### [Page]
━━━
Abstract's details

High-frequency surface kinetic energy in global high-resolution models

Jonathan M. Brasch (University of Michigan, United States)

CoAuthors

Brian Arbic (University of Michigan, United States); Shane Elipot (University of Miami, United States); Dimitris Menemenlis (NASA-JPL, United States); Aurélien Ponte (IFREMER, France); Jay Shriver (Naval Research Laboratory, USA); Xiaolong Yu (IFREMER, France); Edward Zaron (Portland State University, U.S.); Matthew Alford (UC San Diego, USA); Maarten Buijsman (University of Southern Mississippi, USA); Ryan Abernathey (Columbia University, United States); Paige Martin (University of Michigan and Columbia University, United States); Arin Nelson (University of Michigan, United States)

Event: 2020 Ocean Surface Topography Science Team Meeting (virtual)
━━━
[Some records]
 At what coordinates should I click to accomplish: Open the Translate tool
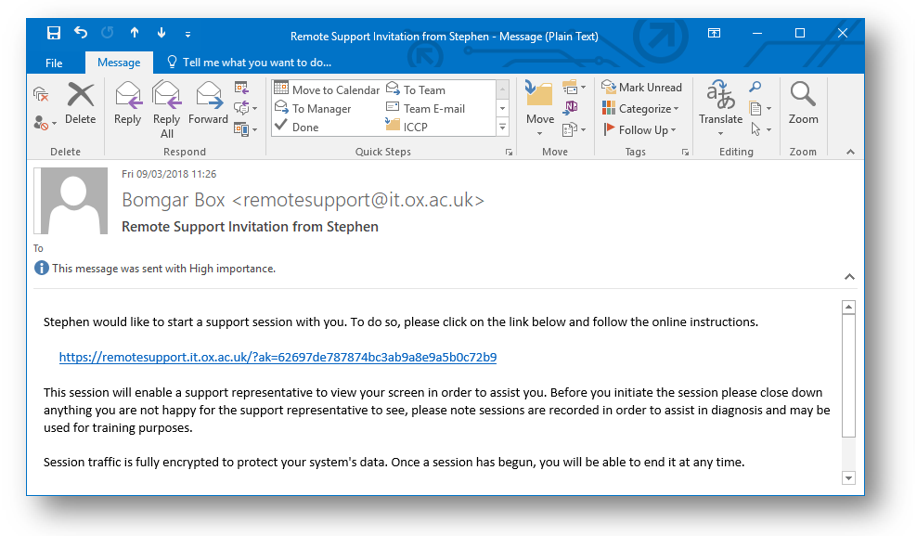pyautogui.click(x=720, y=104)
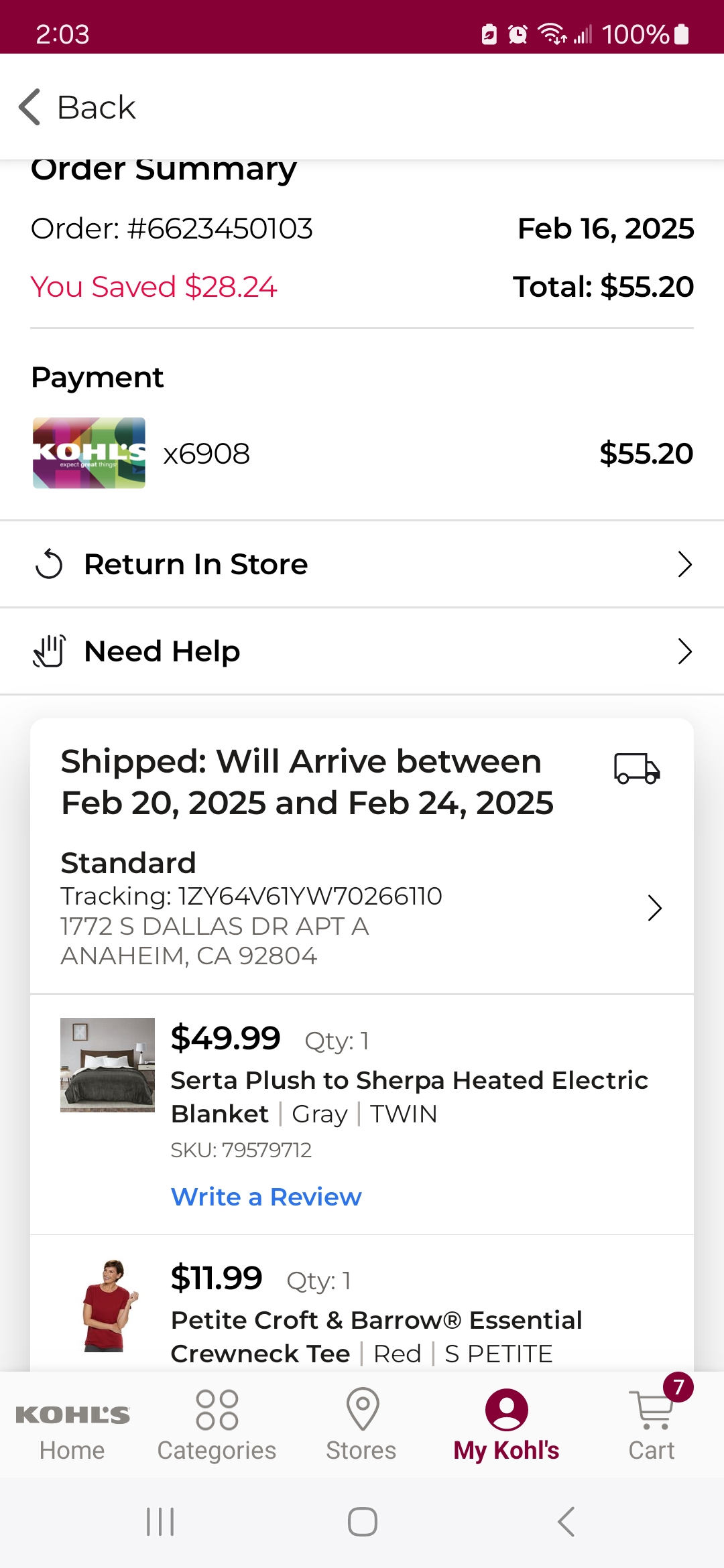Viewport: 724px width, 1568px height.
Task: Open the Categories grid icon
Action: click(217, 1409)
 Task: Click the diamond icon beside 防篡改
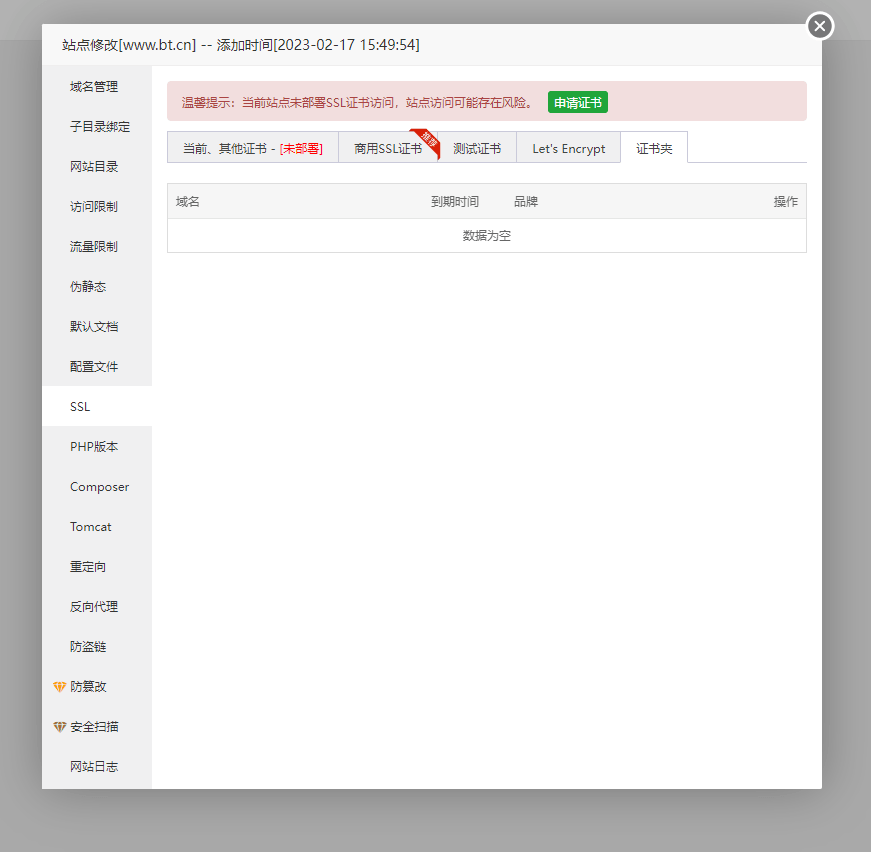(x=59, y=687)
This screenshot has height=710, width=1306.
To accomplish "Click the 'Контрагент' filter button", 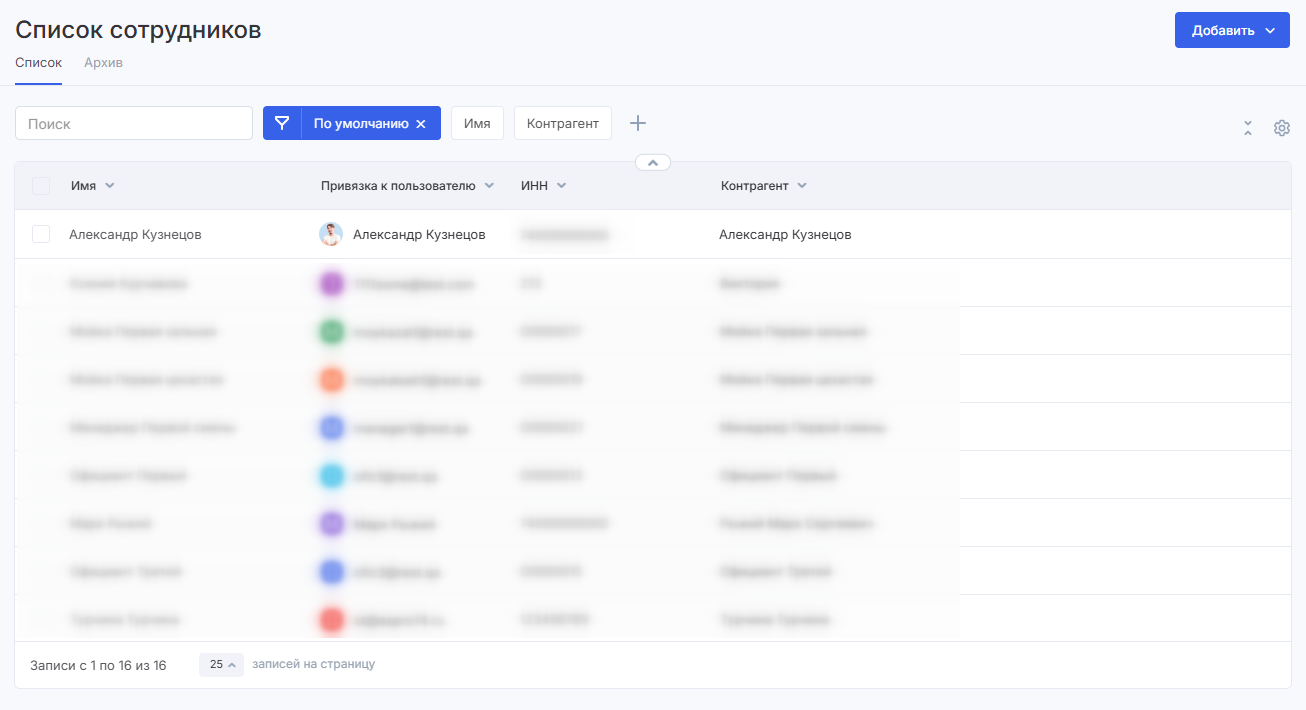I will [x=562, y=123].
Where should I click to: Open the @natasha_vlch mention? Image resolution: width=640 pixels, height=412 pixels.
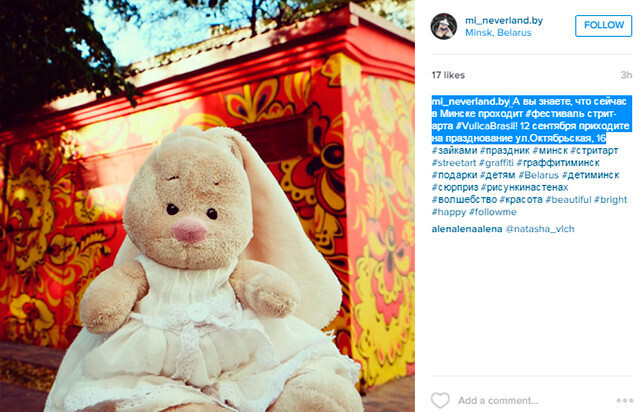[540, 229]
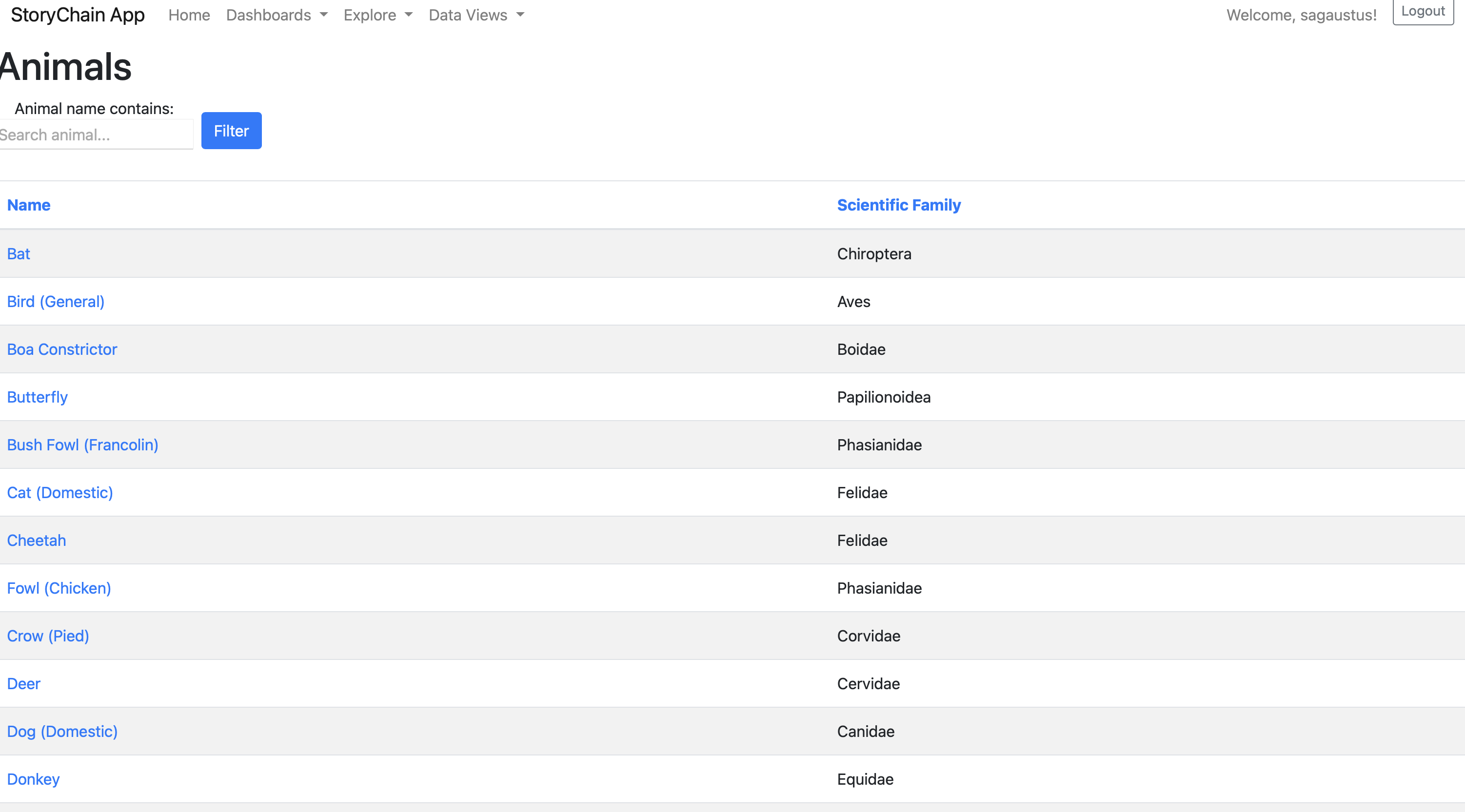Image resolution: width=1465 pixels, height=812 pixels.
Task: Sort by Scientific Family column header
Action: [x=899, y=205]
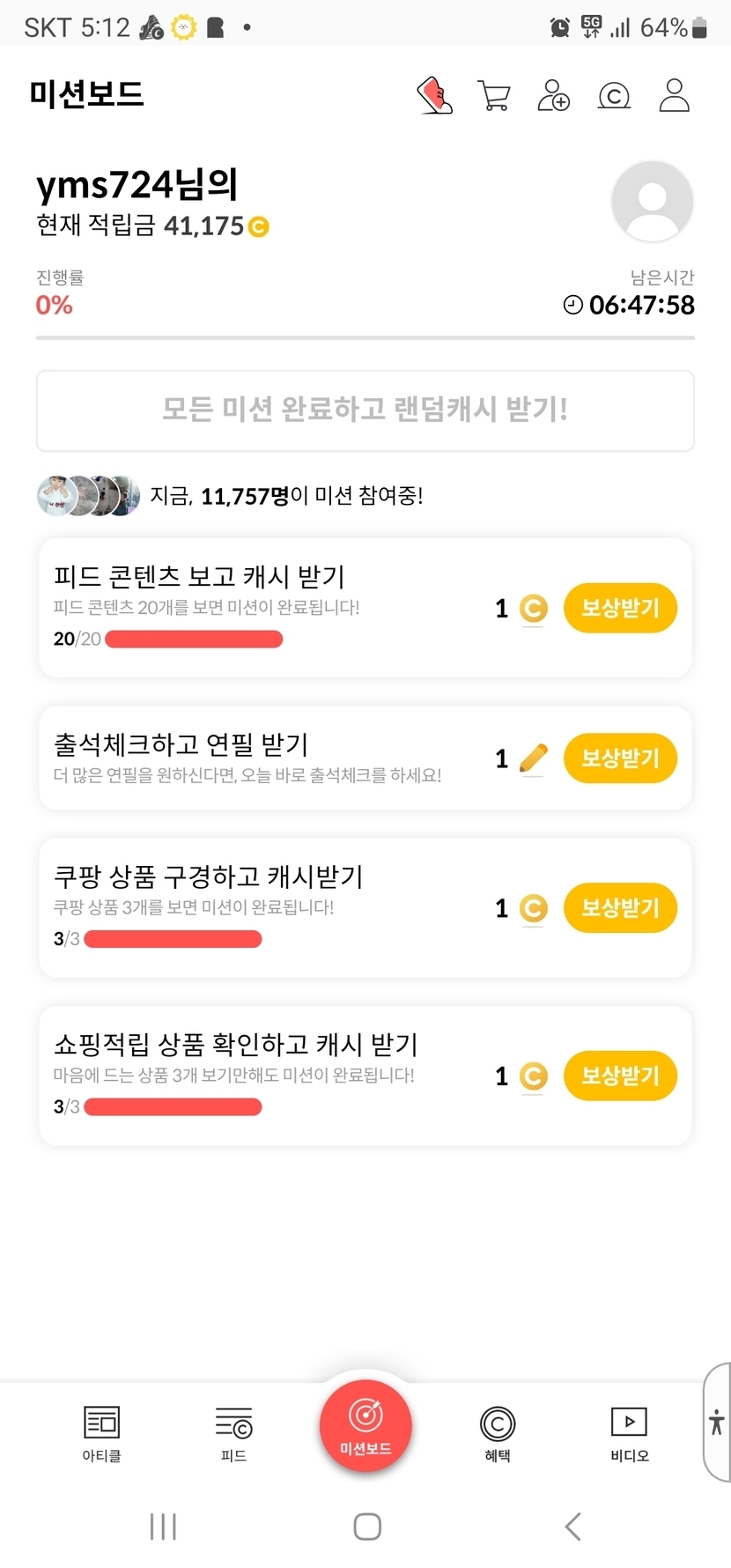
━━━
### [Work instructions]
From the abstract page above, list every coauthor whose affiliation includes the University of Michigan.

### [Task output]
Brian Arbic, Paige Martin, Arin Nelson